### Brano da leggere
####################

Quando ero piccola, laggiù in Marocco, scappavo sempre da casa. Il mio paese di origine è un piccolo villaggio: stavamo lì, con mia madre, eravamo quattro femminucce e due maschietti. Mio padre era già morto. Facevamo una bella vita, mancava sempre qualcosa. Ma era una vita normale, più normale di come si vive qua: noi non avevamo niente, diciamo. Le scuole erano lontane, cinque o sei chilometri di cammino. Quando nevicava i bimbi andavano, tutti rossi in faccia, per studiare. La scuola non mi piaceva, io scappavo sempre; stai tranquilla che scappavo sempre, dalla scuola.

Entravamo alle otto fino all’’una. Poi andava un altro gruppo. Facevamo la settimana dopo di pomeriggio e poi di nuovo fino all’una. Andavamo a nasconderci in montagna, dalla scuola. Ero pigrina e scappavo: giocavamo e scherzavamo, mi piaceva andare sulla montagna, al sole. Si giocava mischiati, qualche volta; poi, quando i maschietti giocavano a palla, le femminucce prendevano del legno e facevano le bambole. Stavamo sempre fuori. D’estate andavamo al mare, qualche volta. Mamma preparava da mangiare, magari portava anche altri bambini, i vicini di casa. Mia mamma portava tutti. Si andava in corriera, 20 minuti di viaggio, c’era la spiaggia, facevamo i bagni. E stavamo lì, con allegria.

####################

[Dati di puntamento per schermate]
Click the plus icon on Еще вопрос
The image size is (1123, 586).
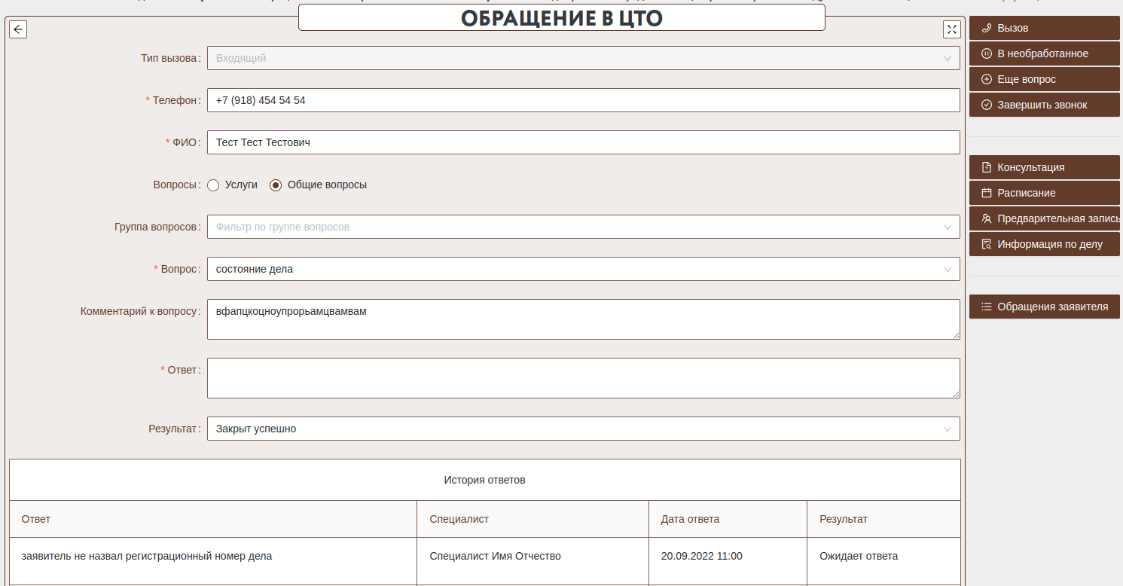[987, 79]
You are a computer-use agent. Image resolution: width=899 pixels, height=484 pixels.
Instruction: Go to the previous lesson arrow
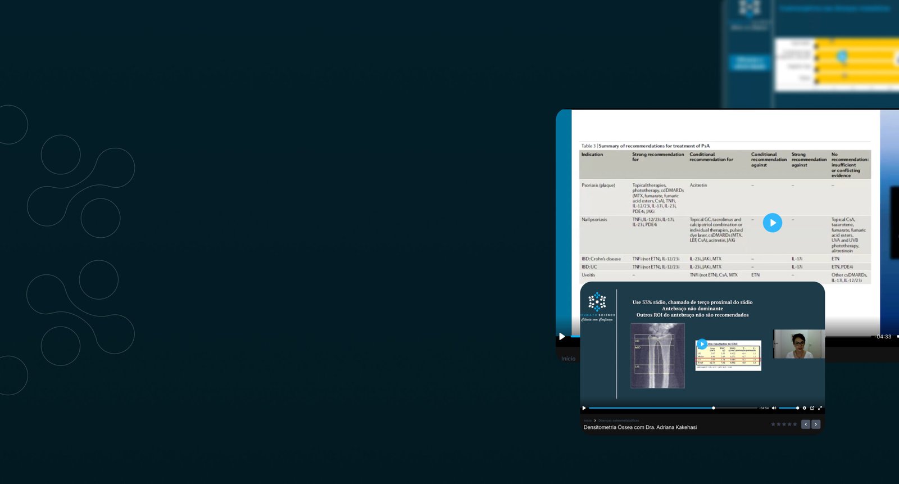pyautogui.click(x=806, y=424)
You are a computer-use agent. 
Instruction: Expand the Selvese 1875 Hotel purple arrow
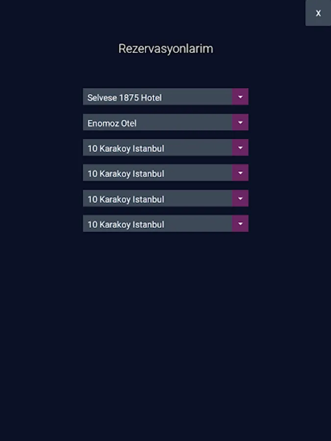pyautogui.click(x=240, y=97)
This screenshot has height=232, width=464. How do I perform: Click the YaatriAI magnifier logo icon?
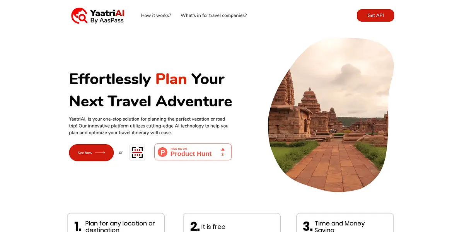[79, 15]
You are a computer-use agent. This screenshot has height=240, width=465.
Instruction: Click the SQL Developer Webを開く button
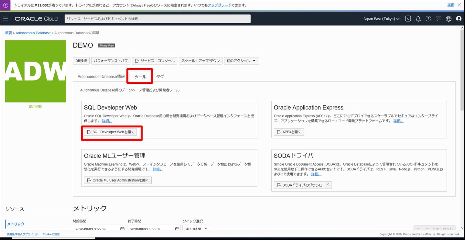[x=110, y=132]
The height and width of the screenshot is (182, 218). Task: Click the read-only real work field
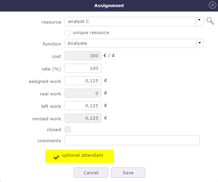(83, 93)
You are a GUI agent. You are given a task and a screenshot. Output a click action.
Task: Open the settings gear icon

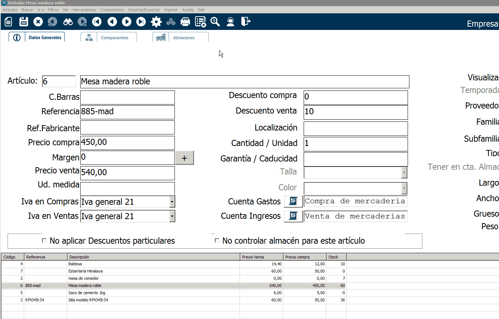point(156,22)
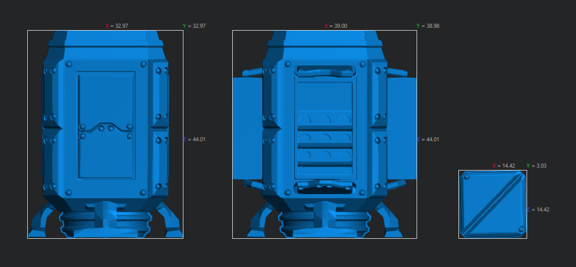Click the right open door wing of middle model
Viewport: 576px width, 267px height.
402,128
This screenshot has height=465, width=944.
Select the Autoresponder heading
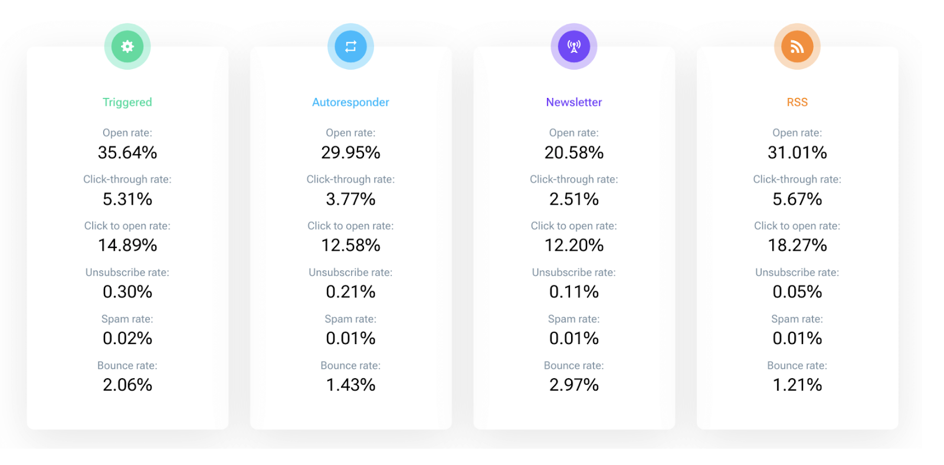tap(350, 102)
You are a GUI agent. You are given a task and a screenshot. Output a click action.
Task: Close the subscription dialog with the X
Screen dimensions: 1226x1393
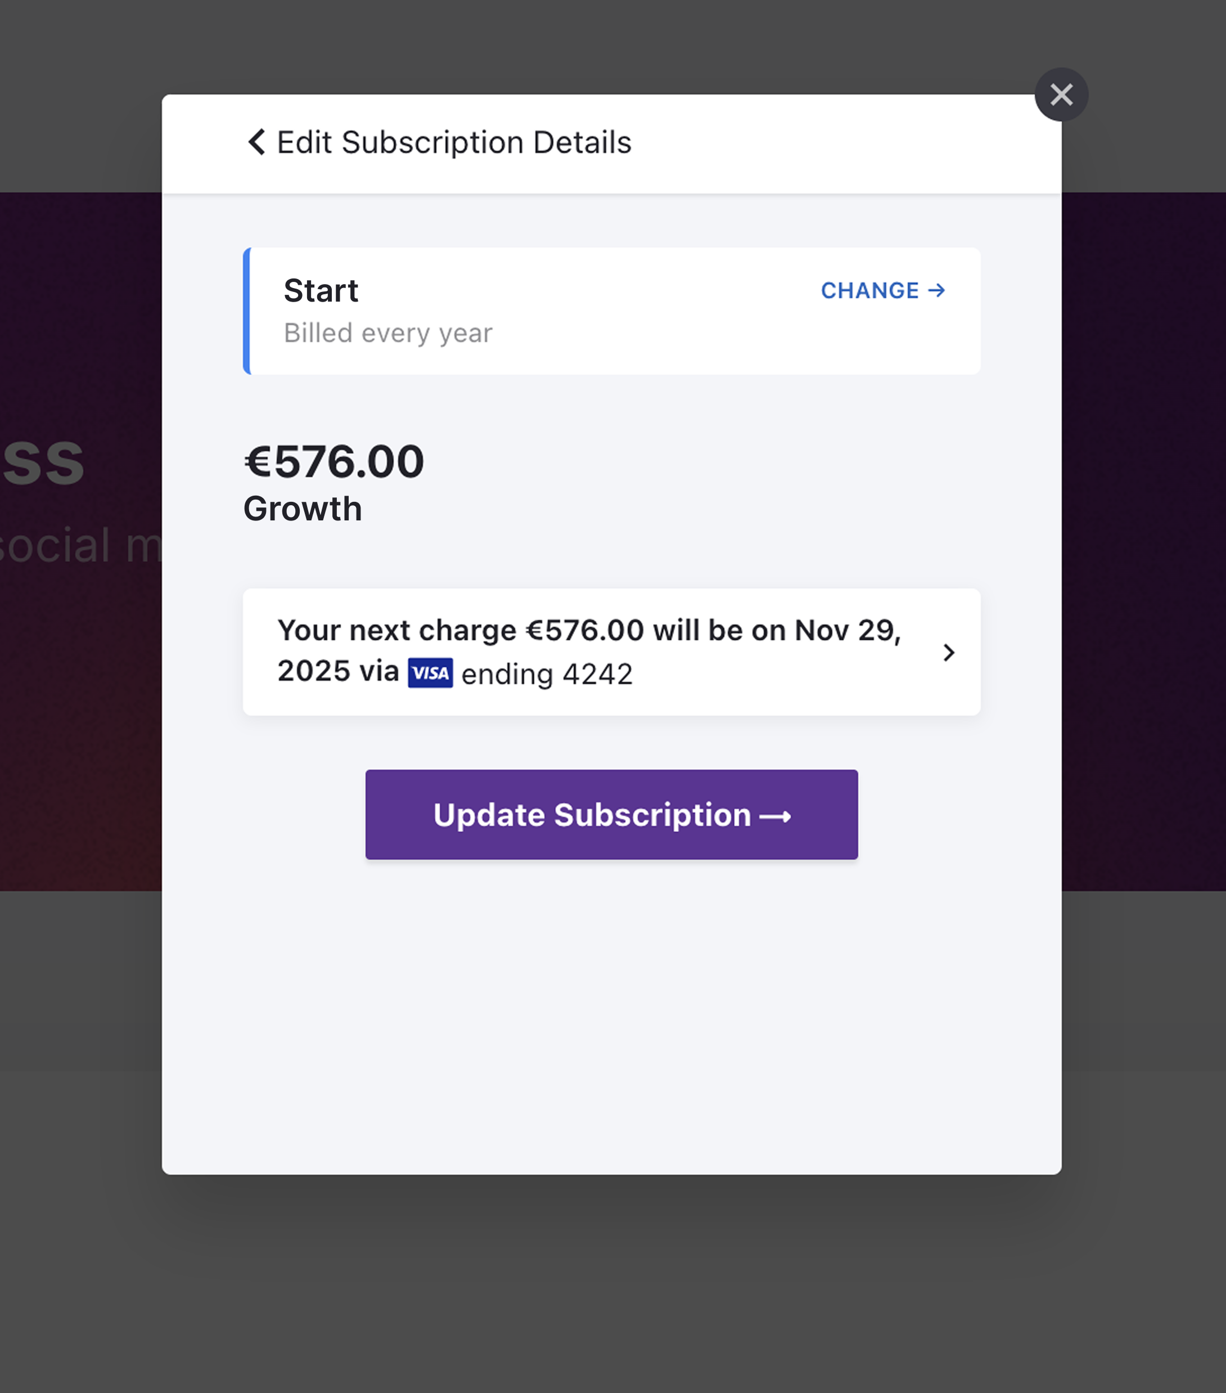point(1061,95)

####################

### Consegna 1
Riformula in forma di elenco puntato il paragrafo del brano che inizia con "Quando ero piccola, laggiù in Marocco", conservandone i fatti principali.
### Consegna 2
Rispondi in base al brano:
(a) A quanti chilometri di cammino si trovavano le scuole?
(b) A che ora si entrava a scuola?
(c) Quanto durava il viaggio in corriera per andare al mare?
### Consegna 3
Ricopia dal brano il passo che comincia con "Entravamo alle otto" e prosegue fino a "lì, con allegria.".

### Soluzione completa 1
- Da piccola, in Marocco, scappava sempre da casa.
- Viveva in un piccolo villaggio con la madre, quattro sorelle e due fratelli; il padre era già morto.
- Era una bella vita, anche se mancava sempre qualcosa: una vita normale, in cui non avevano quasi niente.
- Le scuole erano lontane, a cinque o sei chilometri di cammino, e quando nevicava i bambini ci andavano tutti rossi in faccia.
- La scuola non le piaceva e ne scappava sempre.

### Soluzione completa 2
(a) A cinque o sei chilometri.
(b) Alle otto.
(c) 20 minuti.

### Soluzione completa 3
Entravamo alle otto fino all’’una. Poi andava un altro gruppo. Facevamo la settimana dopo di pomeriggio e poi di nuovo fino all’una. Andavamo a nasconderci in montagna, dalla scuola. Ero pigrina e scappavo: giocavamo e scherzavamo, mi piaceva andare sulla montagna, al sole. Si giocava mischiati, qualche volta; poi, quando i maschietti giocavano a palla, le femminucce prendevano del legno e facevano le bambole. Stavamo sempre fuori. D’estate andavamo al mare, qualche volta. Mamma preparava da mangiare, magari portava anche altri bambini, i vicini di casa. Mia mamma portava tutti. Si andava in corriera, 20 minuti di viaggio, c’era la spiaggia, facevamo i bagni. E stavamo lì, con allegria.